R10bn for water, sanitation network – City

People have been seen swimming in polluted water at the lagoon near the Lagoon Beach Hotel in the past week.

The City will spend more than R10 billion of its R29 billion capital expenditure plan over the next three years on water-and-sanitation infrastructure, says mayoral committee member for water Dr Zahid Badroodien.

And R1.6 billion will be specifically for conveying sewage.

Earlier this month, a sewage spill into the Diep River affected the Woodbridge Island area. Dr Badroodien said City staff were still trying to identify the source of the spill.

A sewage spill into the Diep River earlier this month affected the Woodbridge Island area.

Dr Badroodien told Tabletalk that by the time he had arrived at the site, on January 2, the rising tide had obscured evidence of the sewage spill.

“The pump stations in the area were also assessed to ensure that they were in working condition – they all were. The City’s water-pollution team were also present to take the necessary water samples,” he said.

Caroline Marx, head of the environmental portfolio of the Milnerton Central Ratepayers’ Association (MCRA), said she was encouraged by Dr Badroodien’s efforts.

“While there is a definite attitude change, this needs to translate into action and improved results. The new mayor remains very determined to resolve the issues, but undoing years of mismanagement is not quick or easy. Adhering to the timelines in the City’s action plan to fix the problems would be a convincing start, unfortunately, that hasn’t happened as yet either,” she said.

However, Dr Badroodien’s swift response to the situation at Woodbridge Island did not impress Joe Slovo resident Andile Keteyi who said his neighbourhood had gone weeks without refuse removal during December. The municipality should treat everyone equally, he said.

“I am not angry that the City acted fast when they went to the island. In fact, we expect that level of service. What I hate is that when we have similar issues, they are never solved in a day or no one responds to us immediately.

“Over the past few weeks, since around the middle of December, we have had piles of rubbish on many street corners. Some streets like, Imfeni Crescent, are completely blocked with rubbish.”

He conceded that Joe Slovo residents who dumped their rubbish in the streets also carried blame but said the City should show more commitment to the residents and lead by example.

Joe Slovo community leader Sibongile Kofi said children played in the streets choked with rubbish.

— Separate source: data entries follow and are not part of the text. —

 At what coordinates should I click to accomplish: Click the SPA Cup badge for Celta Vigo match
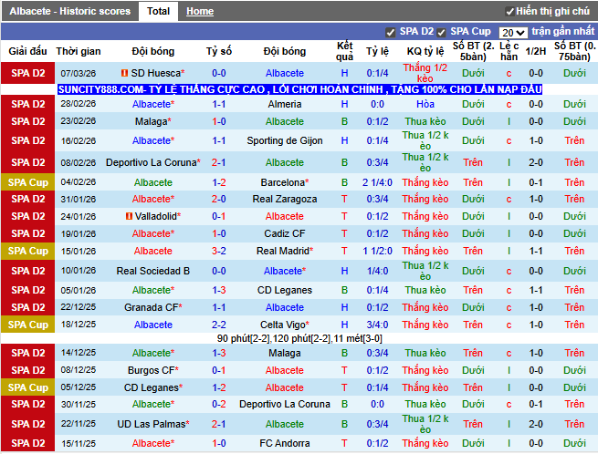[x=26, y=325]
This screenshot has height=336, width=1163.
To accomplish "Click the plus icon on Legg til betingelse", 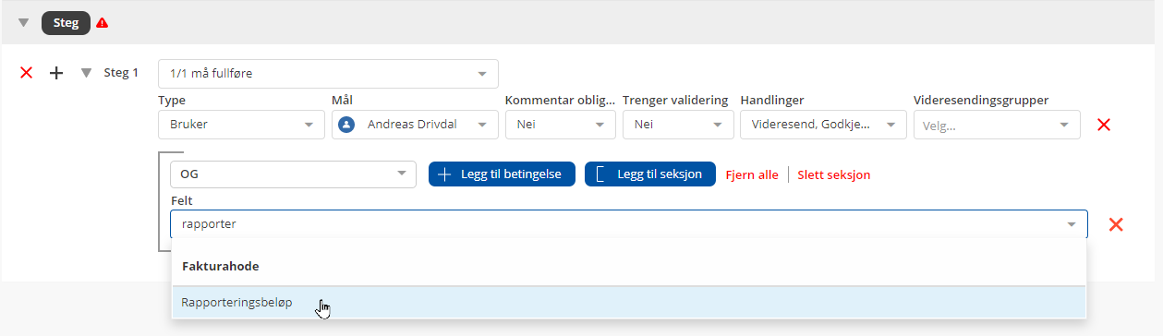I will point(444,174).
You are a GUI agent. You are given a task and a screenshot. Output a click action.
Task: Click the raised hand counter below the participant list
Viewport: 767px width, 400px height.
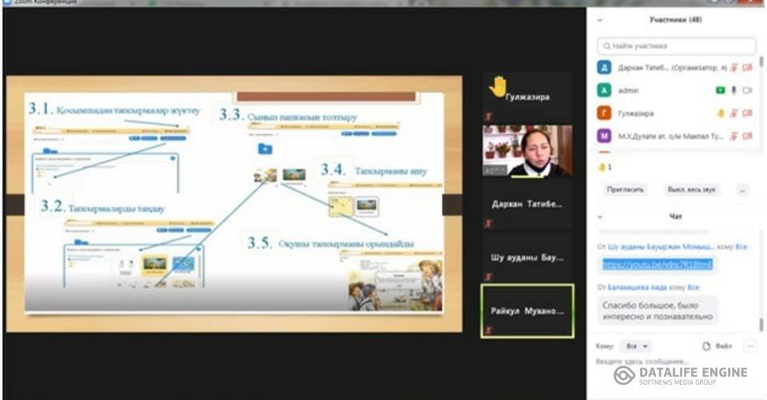click(x=605, y=168)
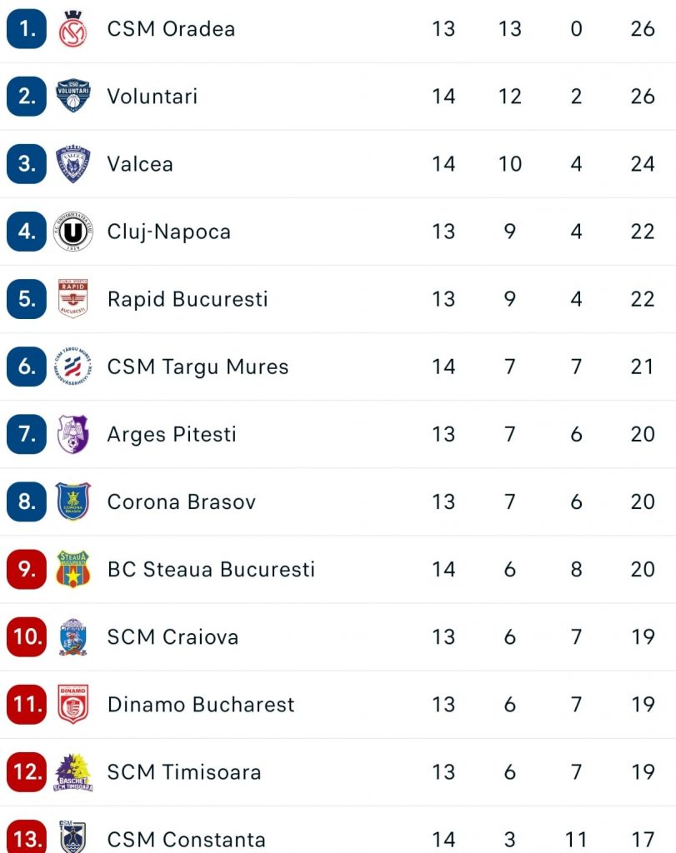Tap the SCM Timisoara lion logo
Image resolution: width=676 pixels, height=853 pixels.
tap(73, 772)
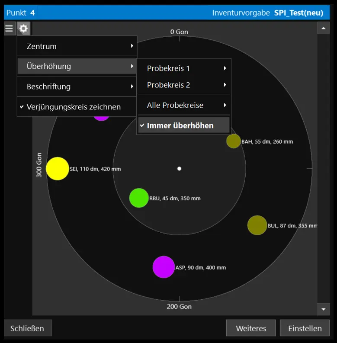Select the yellow SEI tree circle
The height and width of the screenshot is (343, 337).
(x=57, y=169)
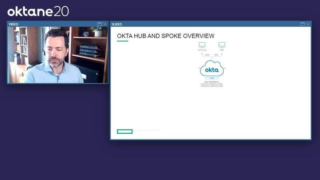This screenshot has height=180, width=320.
Task: Click the right OIDC label in diagram
Action: click(216, 55)
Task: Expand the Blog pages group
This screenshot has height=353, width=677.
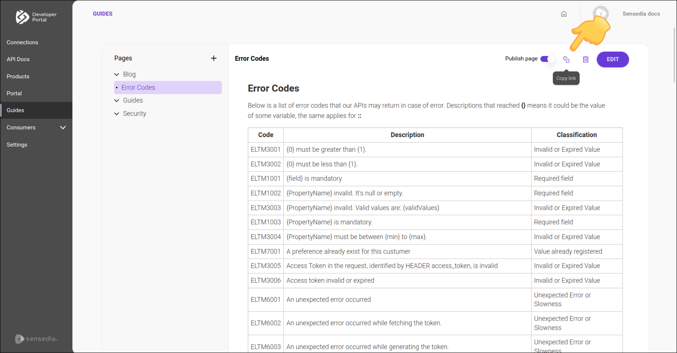Action: [x=117, y=74]
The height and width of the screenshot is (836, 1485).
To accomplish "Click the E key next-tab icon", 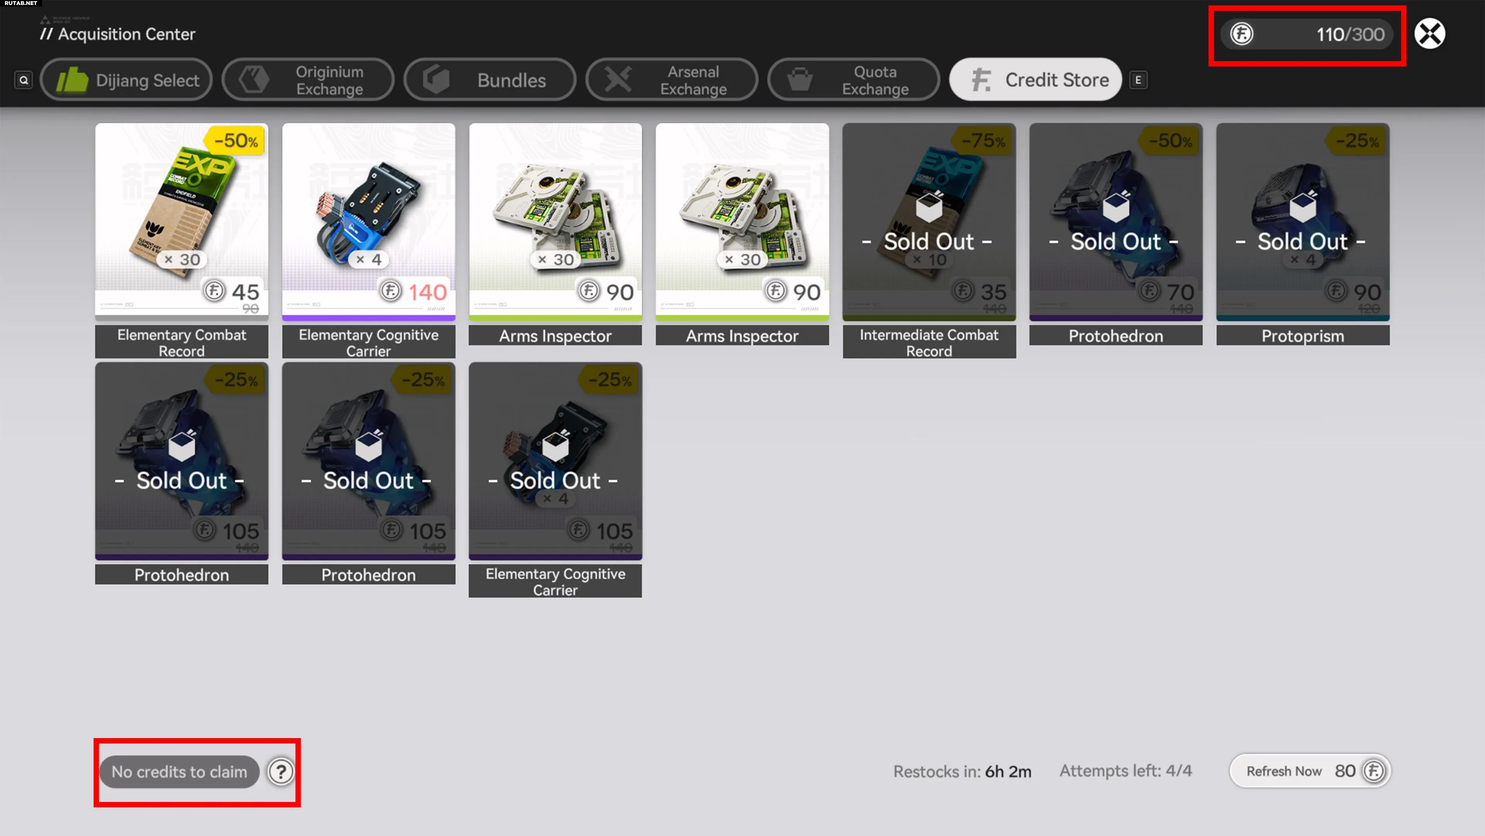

“People have to keep their doors closed in this summer heat because they want to keep flies out of their houses,” he said. “People can’t even sit on their stoeps because of the smell, and there is a major rodent problem. There are rats at these dump sites, and they go into people’s houses infecting their food with whatever diseases they carry. This is unacceptable. We just want to be respected just like everyone else.”

Mayoral committee member for urban waste management Grant Twigg said that despite a problem with dumping in Joe Slovo, City sanitation workers were collecting garbage there according to schedule.

“The City has been collecting waste in the Joe Slovo area as per the schedule in December,” he said.

Meanwhile, in the past week, children and adults have been seen swimming at the lagoon near the Lagoon Beach Hotel, just metres from a yellow sign warning that the water is polluted and not fit for swimming, playing or drinking.

Ms Marx said tests on the water had shown pollution levels sometimes thousands of times higher than what was considered acceptable for swimming.

“Stomach upsets and infected cuts are the most common, but there is also a risk of more severe diseases like hepatitis. Publishing the City’s water test results would allow people to make informed choices. Why isn’t that happening? Those tests are paid for with rates and taxes, what right do City officials have to withhold that information?”

Patricia van der Ross, mayoral community member for services and health, said the City had noted a request for the signage to be made more visible.

Dr Badroodien said the City’s water strategy prioritised improving the health of Cape Town’s water bodies to transform the city into a “water sensitive city” by 2040.

“While eliminating sewer overflows is still largely dependent on residents using sewers correctly, the City recognises the serious risks sewer overflows pose to health and the impact they have on the dignity of community, and is reprioritising resources from other areas to address this more proactively,” he said.

Imfeni Crescent in Joe Slovo is notorious for always being filled with rubbish.